Task prompt >>
Answer these questions using the book review below.
(a) Which company published the book?
(b) In what year did Alexander Mackenzie make the journey the author retraces?
(c) How many miles of rivers and lakes does that journey cover?

Source excerpt >>

ULTIMATE NORTH: Canoeing Mackenzie's Great River

By

Pub Date: May 14th, 1976
Publisher: Doubleday

The author and his college-age son lowered their canoes into the waters off Fort McMurray in the northeast comer of Alberta to retrace the 1789 journey of the merchant/explorer Alexander Mackenzie--1700 miles of rivers and lakes to the Arctic Ocean. Although Mead is an outdoorsman who can paddle a mean canoe, he is essentially more interested in people and their ways than in observing nature. To be sure, there's a good deal about wind and weather with an occasional self-directed tirade when Mead does something ""idlotic""--like allowing the canoe to drift away or a candle to melt a hole in the tent floor. However, between re-creations of sections of Mackenzie's journal (doggedly composed by Mackenzie prow-side among natural and human storms), Mead comments upon the changing face of Canada's Northwest Territory and talks to some of its denizens. There are the deserted trappers' cabins; river traffic diverted to road and rail; and around the bend, after a stretch of wilderness, the raw towns with the familiar montage of airport-motel-bars-porn-magazines-and-oil-drums. As for the plight of the Indians and Eskimos, either dispersed or gathered in settlements, the interests of those 20 thousand individuals ""do not weigh very heavily against the interests of the 22 million other Canadians. And that finally is the issue."" An energetic, personal, splayed-out chronicle, intermittently informative and generally engaging.

Data section >>
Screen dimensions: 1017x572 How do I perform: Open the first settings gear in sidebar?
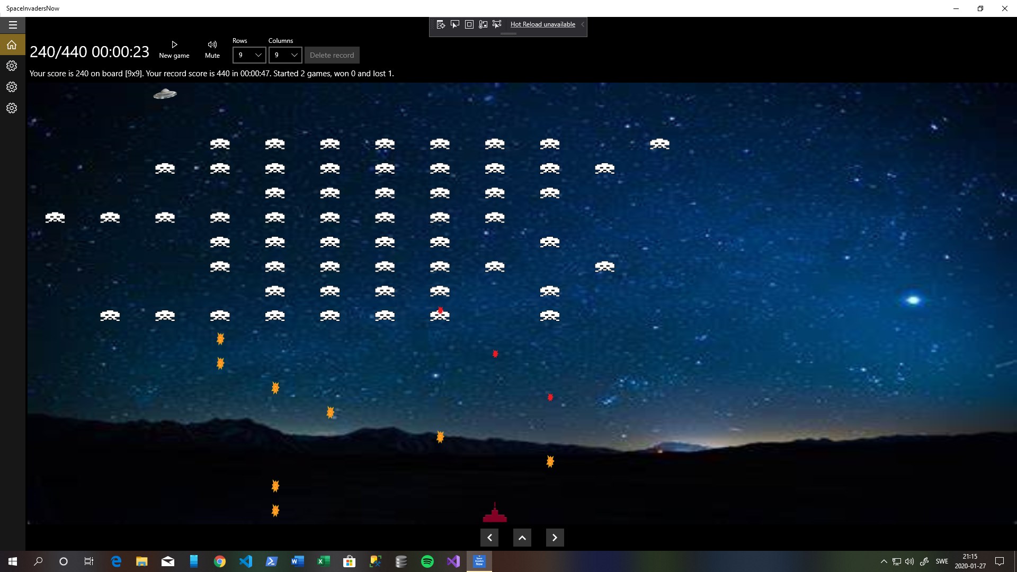point(12,66)
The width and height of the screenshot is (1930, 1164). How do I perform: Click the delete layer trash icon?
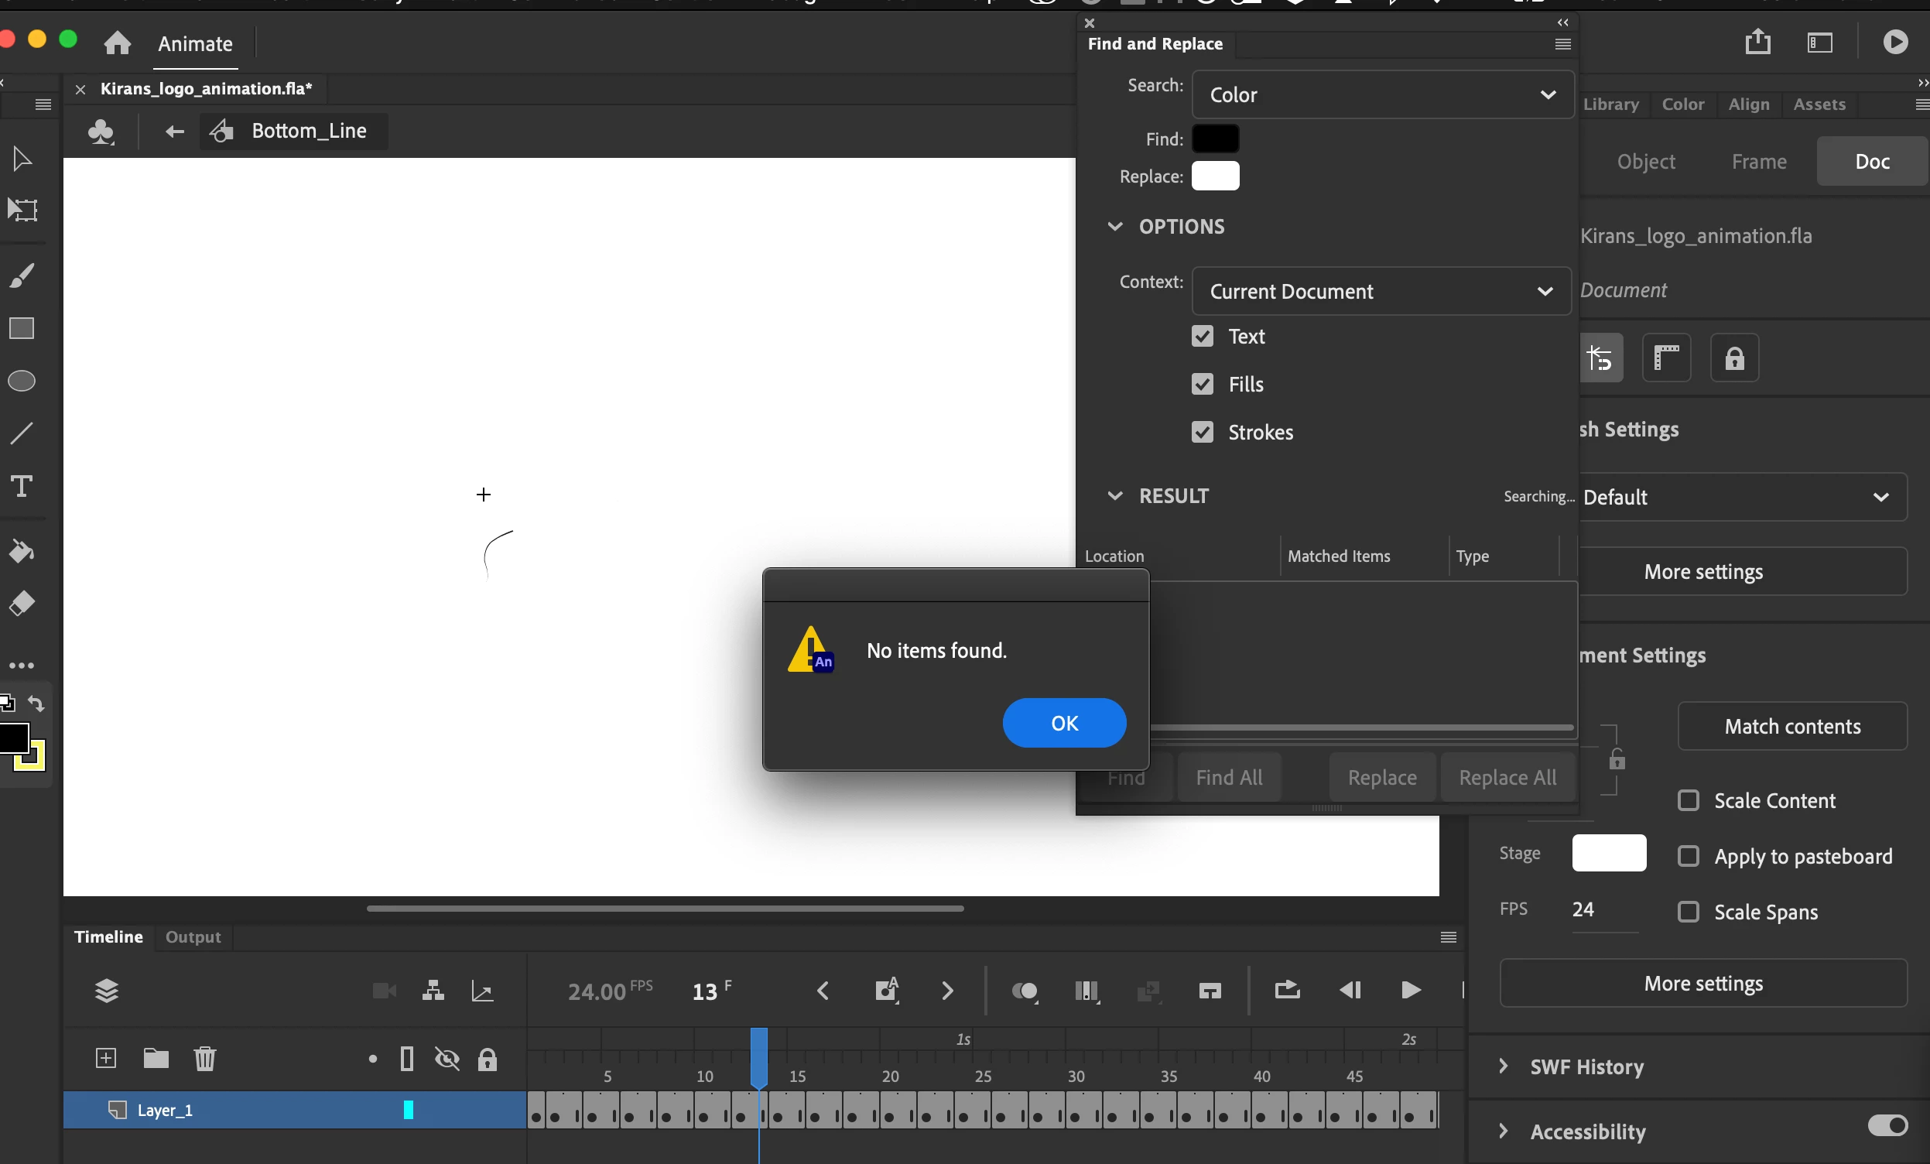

Complete output >>
(a) Doubleday
(b) 1789
(c) 1700 miles